Najin Retired From Breeding Scheme – What it Means for Northern White Rhinos?
One of the last two northern white rhinos, Najin was withdrawn from breeding scheme after a careful consideration about the mammal’s health
The northern white rhinoceros is a critically endangered subspecies of white rhinos. There are only two known individuals of this subspecies left – Najin and Fatu. Najin, one of the world’s last two northern white rhinos has been retired from the breeding program trying to save the species from extinction.
Following an “ethical risk assessment,” scientists decided to stop harvesting eggs from the 32-year-old Najin after considering her age and other factors. Ultrasound scans had revealed many small, benign tumors on the mammal’s cervix and uterus and a cyst on her left ovary.
BioRescue, the scientific group working on the breeding scheme, said it had measured up many risks before deciding to stop harvesting Najin’s eggs.
Once these beautiful animals roamed the countries in East and Central Africa south of the Sahara Desert. However, northern white rhinos have been brought to the brink of extinction by poaching and habitat loss. Poachers have been killing these creatures to sell their horns for $50,000 per pound.
Najin Retired from Breeding Program – What it means for the species?
Now that there are only two known northern white rhinos left in the world, it has become a critical task to increase the population. They belong to the Dvůr Králové Zoo in the Czech Republic but live in Ol Pejeta Conservancy in Kenya, Africa, where armed guards protect them all day long.
They were brought to the conservancy in 2009, along with two male northern white rhinos – Suni and Sudan. Suni died from natural causes in 2014, while Sudan died in 2018. The death of the males of the species posed a great threat to the survival of the species.

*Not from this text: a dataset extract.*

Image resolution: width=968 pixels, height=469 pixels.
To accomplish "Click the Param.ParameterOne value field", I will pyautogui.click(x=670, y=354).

Regrettably, both these rhinos are females and have been unable to carry a pregnancy to full term by either mating or artificial insemination. Scientists had collected sperm from the male of the species, which has been used to fertilize eggs extracted from both Najin and Fatu. Unfortunately, the efforts to fertilize Najin’s eggs have failed so far.
As the future of the species looks rather bleak, scientists have an outlandish plan to save them from extinction. The sole burden of the breeding program now has fallen alone on Najin’s daughter Fatu. Twelve embryos have been created from her eggs so far. Scientists plan to implant them into surrogate mothers selected from a marked population of southern white rhinos.
What are the chances of success of the surrogacy plan?
While there hasn’t been any successful data to back this peculiar surrogacy plan, scientists remain optimistic. As there is not much known about the menstrual cycle in rhinos, it has been estimated that they release their eggs when they mate, similar to the cats.
This hypothesis has led the scientists to believe that the best time to implant the embryos would be after sexual intercourse in the southern white rhinos. It could increase the chances of the surrogate carrying the pregnancy through to birth.
Following on this hunch, the scientists at the conservancy have enclosed four wild female southern white rhinos with their natural habitat near Fatu and Najin. The next step is to put a sterilized male southern white rhino in with the females.
The chances of surrogacy success are 50-50; it could either happen and these southern white rhinos might actually save the species from extinction or we may lose the species forever.
Now that Najin has retired from the breeding program led by BioRescue, the embryos created from Fatu’s eggs will determine the future of the species. Only time will tell what becomes of this plan and of the northern white rhinos.